■ **Texte extrait**:
++++

Mesdames et Messieurs,
Vous le savez, le ministère de la Défense est en train d'engager une réforme d'une ampleur telle que nous n'en avons pas connue depuis vingt ou trente ans.
Quel que soit l'état des finances publiques, la réforme est nécessaire. Tout nous pousse à nous réformer. Il y a l'évolution et l'accroissement des menaces et des risques, qui nécessitent que nos armées s'adaptent à de nouvelles missions. Il y a aussi l'état très difficile des finances du pays depuis vingt-cinq ans. Il y a enfin la situation propre de nos armées. Les besoins financiers de la Défense, sur la trajectoire actuelle, nous entraîneraient vers une augmentation très forte, ce qui va devoir entraîner des choix, et aussi la nécessité d'une réforme de l'organisation de notre ministère.
Le président de la République l'a encore dit il y a dix jours à Cherbourg lors de la présentation du SNLE Le Terrible : nous sommes confrontés à des difficultés sérieuses de financement et le modèle d'armée 2015 est obsolète et inatteignable. Je le cite, les perspectives financières de la Défense pour atteindre le modèle d'armée 2015 "représentent un mur".
En effet, l'état des lieux du ministère que j'ai lancé à mon arrivée a montré que les besoins en crédits d'équipement de 2009 à 2013, dans le cadre de la programmation actuelle, seraient en moyenne supérieurs de 41 % en volume aux crédits ouverts de 2003 à 2007. La moyenne annuelle devrait passer de 15,5 milliards d'euros à presque 22 milliards, et il nous aurait fallu 3 milliards d'euros supplémentaires dès 2009. Cette augmentation de nos besoins financiers est due à la montée en puissance simultanée de la phase de production de plusieurs grands programmes (Barracuda, FREMM, Rafale, VBCI, M51, A400M, NH90, satellites...) au cours des années à venir. Comment pourrions-nous demander à nos compatriotes un tel effort supplémentaire alors que de lourds besoins de financement existent dans de nombreux secteurs importants - la recherche, la santé, les retraites... ? Nous devons donc retrouver nous-mêmes des marges de manoeuvre, pour assurer l'équipement des forces et améliorer la condition du personnel militaire et civil.
Un autre élément nous pousse à la réforme, c'est que nous avons un système trop dispersé, cloisonné, trop en tuyau d'orgue, qui nous fait perdre en réactivité et en efficacité. Les forces armées ne travaillent pas encore assez ensemble. C'est que la professionnalisation n'est pas allée jusqu'au bout : on n'en a pas tiré toutes les conséquences sur notre organisation, la réduction s'est faite de manière homothétique et c'est normal, car l'effort de la professionnalisation était déjà un effort gigantesque. Aujourd'hui, il nous faut donc parachever la réforme, la mener à son terme.
Le président a également réaffirmé que le budget de la Défense ne baisserait pas et resterait le deuxième budget de l'Etat. Cet effort important que le pays consent pour assurer sa défense, nous oblige. Il nous oblige notamment à faire en sorte que chaque euro dépensé le soit de la façon la plus efficace possible ; c'est pour moi une exigence civique. Il nous oblige également à nous réformer. C'est pourquoi je vais mener une grande réforme de l'organisation du ministère.

++++

Extrayez du texte sur la réforme du ministère de la Défense le passage qui va de « Le président a » jusqu'à « l'organisation du ministère. » inclus, sans rien y modifier.

■ **Enregistrements**:
++++

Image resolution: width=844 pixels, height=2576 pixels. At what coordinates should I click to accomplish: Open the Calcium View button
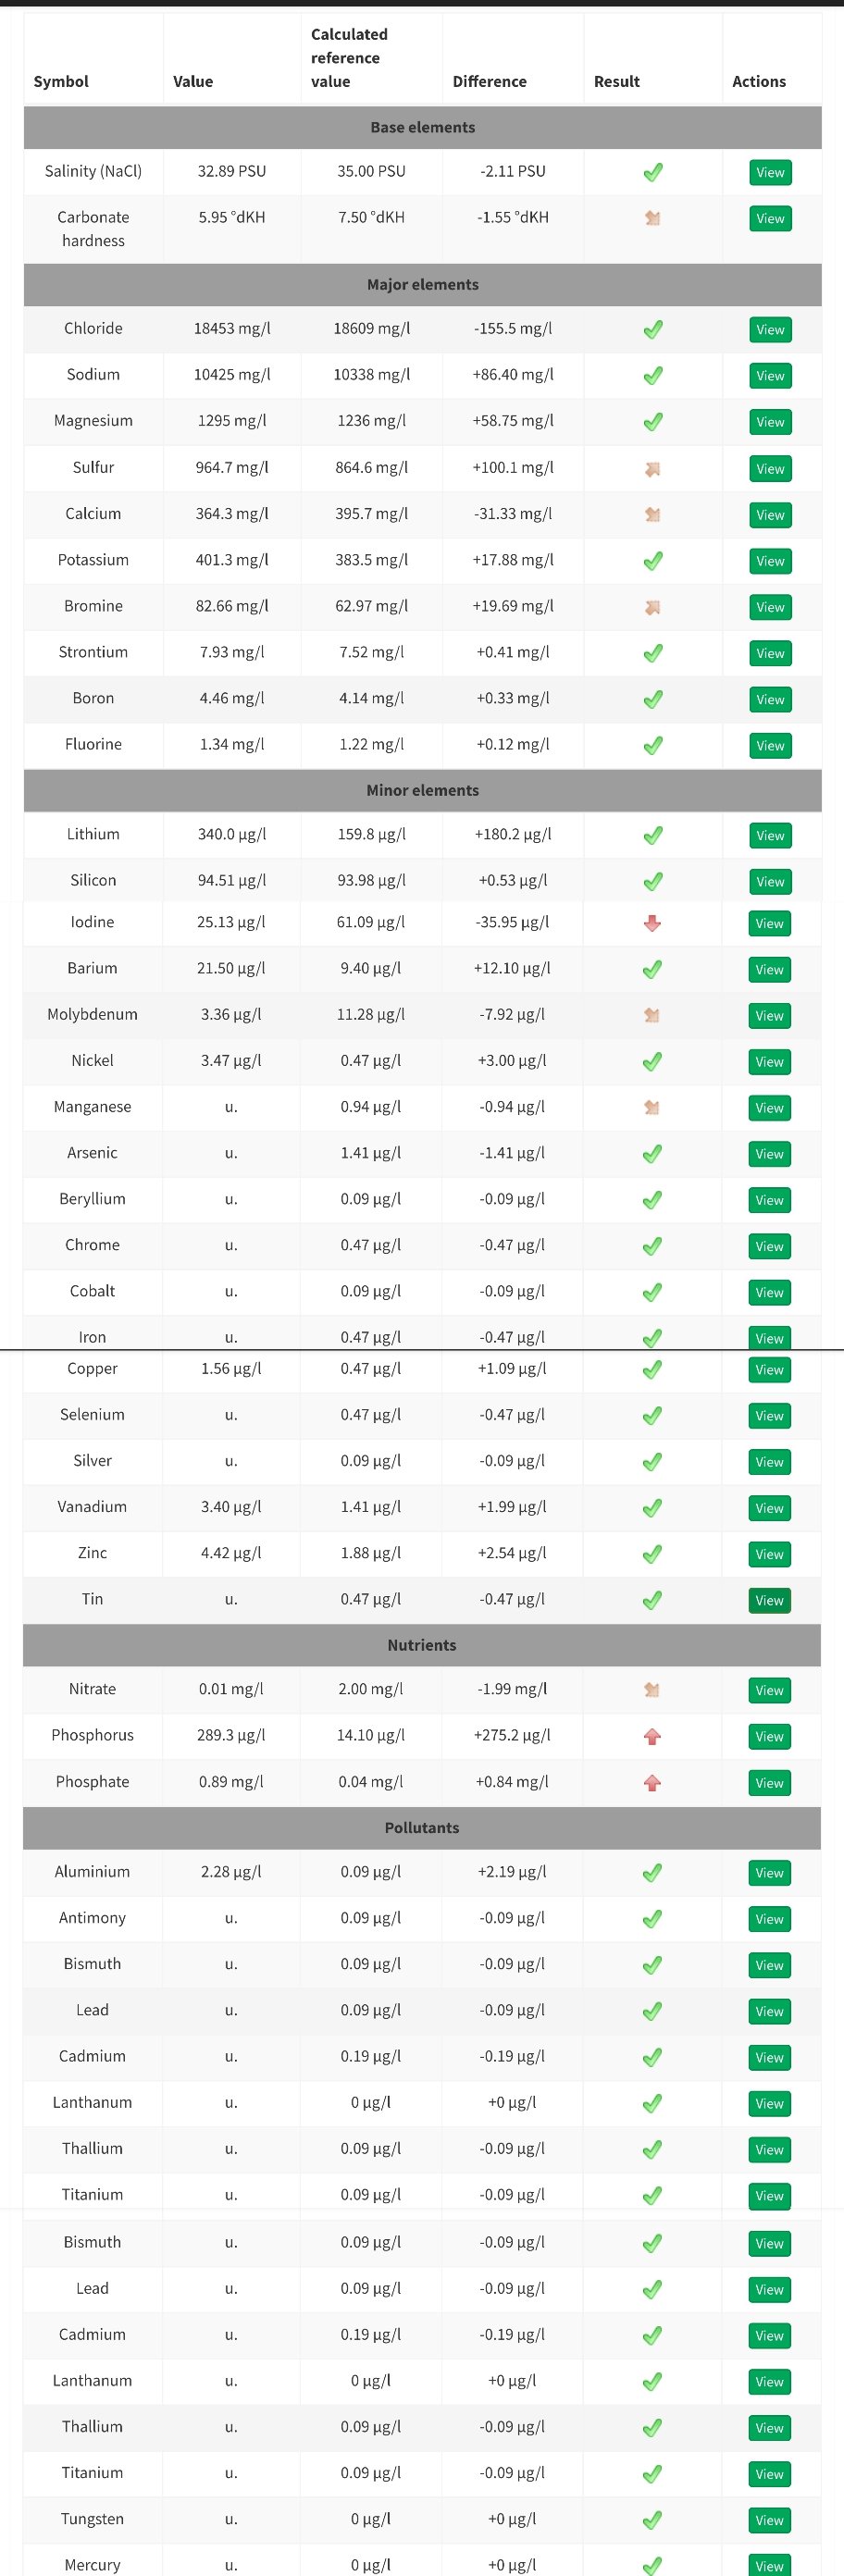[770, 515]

++++

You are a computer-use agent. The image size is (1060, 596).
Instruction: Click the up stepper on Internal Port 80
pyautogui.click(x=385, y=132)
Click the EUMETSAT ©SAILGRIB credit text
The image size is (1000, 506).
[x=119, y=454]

++++

■ **Réponse attendue**:
Le président a également réaffirmé que le budget de la Défense ne baisserait pas et resterait le deuxième budget de l'Etat. Cet effort important que le pays consent pour assurer sa défense, nous oblige. Il nous oblige notamment à faire en sorte que chaque euro dépensé le soit de la façon la plus efficace possible ; c'est pour moi une exigence civique. Il nous oblige également à nous réformer. C'est pourquoi je vais mener une grande réforme de l'organisation du ministère.